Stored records
┄┄┄┄┄┄

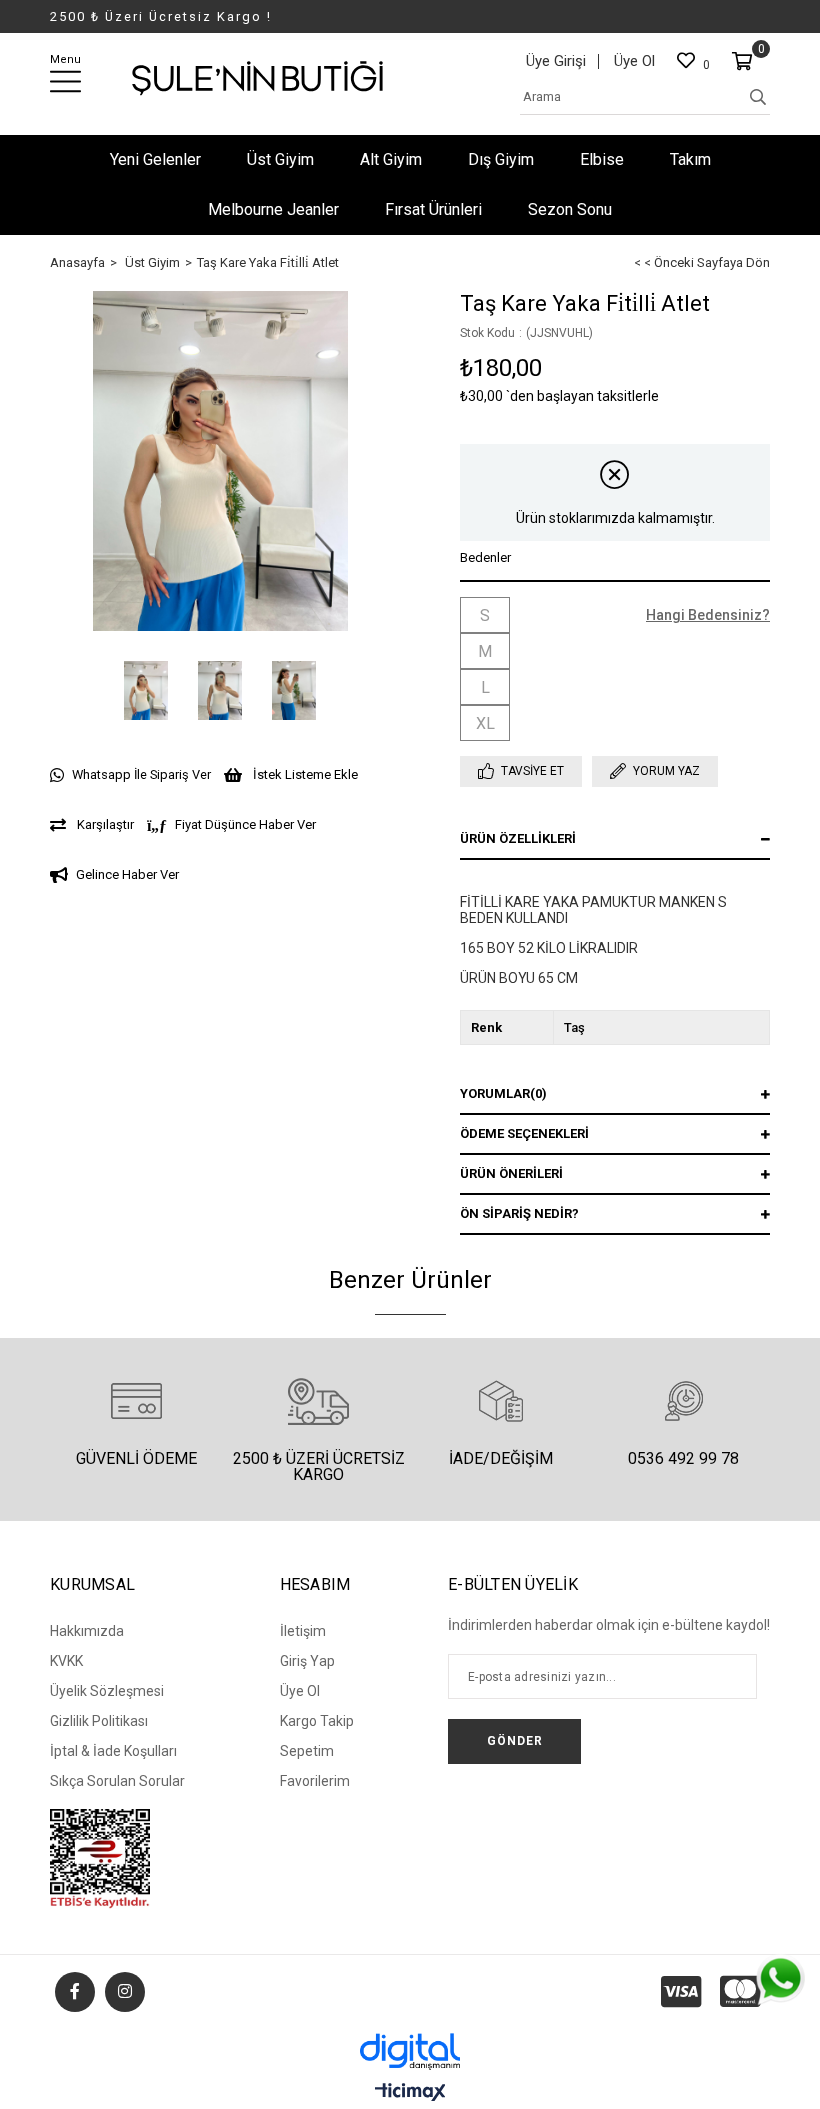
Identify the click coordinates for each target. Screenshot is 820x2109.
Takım (690, 159)
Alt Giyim (391, 159)
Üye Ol (634, 61)
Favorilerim (315, 1781)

┄┄┄┄┄┄

• _Task to carry out_
The expected output is every entry above, retyped exactly, with the pictures removed.

• _Output_
Identify the click coordinates for each target. Screenshot is 820x2109.
Takım (690, 159)
Alt Giyim (391, 159)
Üye Ol (634, 61)
Favorilerim (315, 1781)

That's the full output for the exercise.